PROBLEM REQUIREMENTS
The data should be printed in full, character for character.

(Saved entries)

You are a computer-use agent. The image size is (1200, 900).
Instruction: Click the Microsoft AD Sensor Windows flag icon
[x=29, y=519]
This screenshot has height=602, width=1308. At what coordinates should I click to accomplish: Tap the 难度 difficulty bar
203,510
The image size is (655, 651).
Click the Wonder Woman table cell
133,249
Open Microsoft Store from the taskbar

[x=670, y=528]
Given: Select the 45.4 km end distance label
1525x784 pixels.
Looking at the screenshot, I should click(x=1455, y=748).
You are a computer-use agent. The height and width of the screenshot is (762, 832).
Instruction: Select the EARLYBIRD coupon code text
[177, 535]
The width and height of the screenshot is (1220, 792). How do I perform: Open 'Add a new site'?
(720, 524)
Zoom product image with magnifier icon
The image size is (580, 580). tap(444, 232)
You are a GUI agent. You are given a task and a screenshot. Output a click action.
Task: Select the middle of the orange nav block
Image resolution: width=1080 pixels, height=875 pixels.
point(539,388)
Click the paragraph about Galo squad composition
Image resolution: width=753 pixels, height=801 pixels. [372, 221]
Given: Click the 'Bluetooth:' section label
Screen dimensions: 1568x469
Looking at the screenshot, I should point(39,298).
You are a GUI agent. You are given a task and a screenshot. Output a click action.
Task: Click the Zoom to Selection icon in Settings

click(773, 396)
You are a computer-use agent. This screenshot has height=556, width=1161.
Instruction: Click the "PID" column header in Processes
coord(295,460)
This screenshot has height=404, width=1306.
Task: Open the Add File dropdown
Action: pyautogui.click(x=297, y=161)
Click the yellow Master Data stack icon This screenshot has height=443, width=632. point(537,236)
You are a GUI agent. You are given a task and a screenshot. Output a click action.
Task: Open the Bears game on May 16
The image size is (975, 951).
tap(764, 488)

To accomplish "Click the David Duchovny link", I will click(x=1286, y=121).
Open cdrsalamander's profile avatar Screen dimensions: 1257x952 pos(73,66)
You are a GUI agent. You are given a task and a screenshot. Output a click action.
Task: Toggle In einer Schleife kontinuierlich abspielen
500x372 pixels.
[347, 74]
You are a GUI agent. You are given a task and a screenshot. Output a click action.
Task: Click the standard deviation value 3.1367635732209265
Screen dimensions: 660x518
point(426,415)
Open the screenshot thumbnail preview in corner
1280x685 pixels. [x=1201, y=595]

FINISHED EXERCISE
You are a computer-use agent. The image size is (1200, 900).
Instruction: Click the Microsoft AD Sensor Windows flag icon
[x=29, y=519]
This screenshot has height=602, width=1308. At what coordinates should I click to accomplish: Tap the 难度 difficulty bar
203,510
The image size is (655, 651).
Click the Wonder Woman table cell
133,249
Open Microsoft Store from the taskbar

[x=670, y=528]
Given: Select the 45.4 km end distance label
1525x784 pixels.
Looking at the screenshot, I should click(x=1455, y=748).
You are a computer-use agent. The height and width of the screenshot is (762, 832).
Instruction: Select the EARLYBIRD coupon code text
[177, 535]
The width and height of the screenshot is (1220, 792). How do I perform: Open 'Add a new site'?
(720, 524)
Zoom product image with magnifier icon
The image size is (580, 580). tap(444, 232)
You are a GUI agent. You are given a task and a screenshot. Output a click action.
Task: Select the middle of the orange nav block
Image resolution: width=1080 pixels, height=875 pixels.
point(539,388)
Click the paragraph about Galo squad composition
Image resolution: width=753 pixels, height=801 pixels. [372, 221]
Given: Click the 'Bluetooth:' section label
Screen dimensions: 1568x469
Looking at the screenshot, I should point(39,298).
You are a GUI agent. You are given a task and a screenshot. Output a click action.
Task: Click the Zoom to Selection icon in Settings

click(773, 396)
You are a computer-use agent. This screenshot has height=556, width=1161.
Instruction: Click the "PID" column header in Processes
coord(295,460)
This screenshot has height=404, width=1306.
Task: Open the Add File dropdown
Action: pyautogui.click(x=297, y=161)
Click the yellow Master Data stack icon This screenshot has height=443, width=632. point(537,236)
You are a GUI agent. You are given a task and a screenshot. Output a click action.
Task: Open the Bears game on May 16
The image size is (975, 951).
tap(764, 488)

To accomplish "Click the David Duchovny link", I will click(x=1286, y=121).
Open cdrsalamander's profile avatar Screen dimensions: 1257x952 pos(73,66)
You are a GUI agent. You are given a task and a screenshot. Output a click action.
Task: Toggle In einer Schleife kontinuierlich abspielen
500x372 pixels.
[347, 74]
You are a GUI agent. You are given a task and a screenshot. Output a click action.
Task: Click the standard deviation value 3.1367635732209265
Screen dimensions: 660x518
point(426,415)
Open the screenshot thumbnail preview in corner
1280x685 pixels. [x=1201, y=595]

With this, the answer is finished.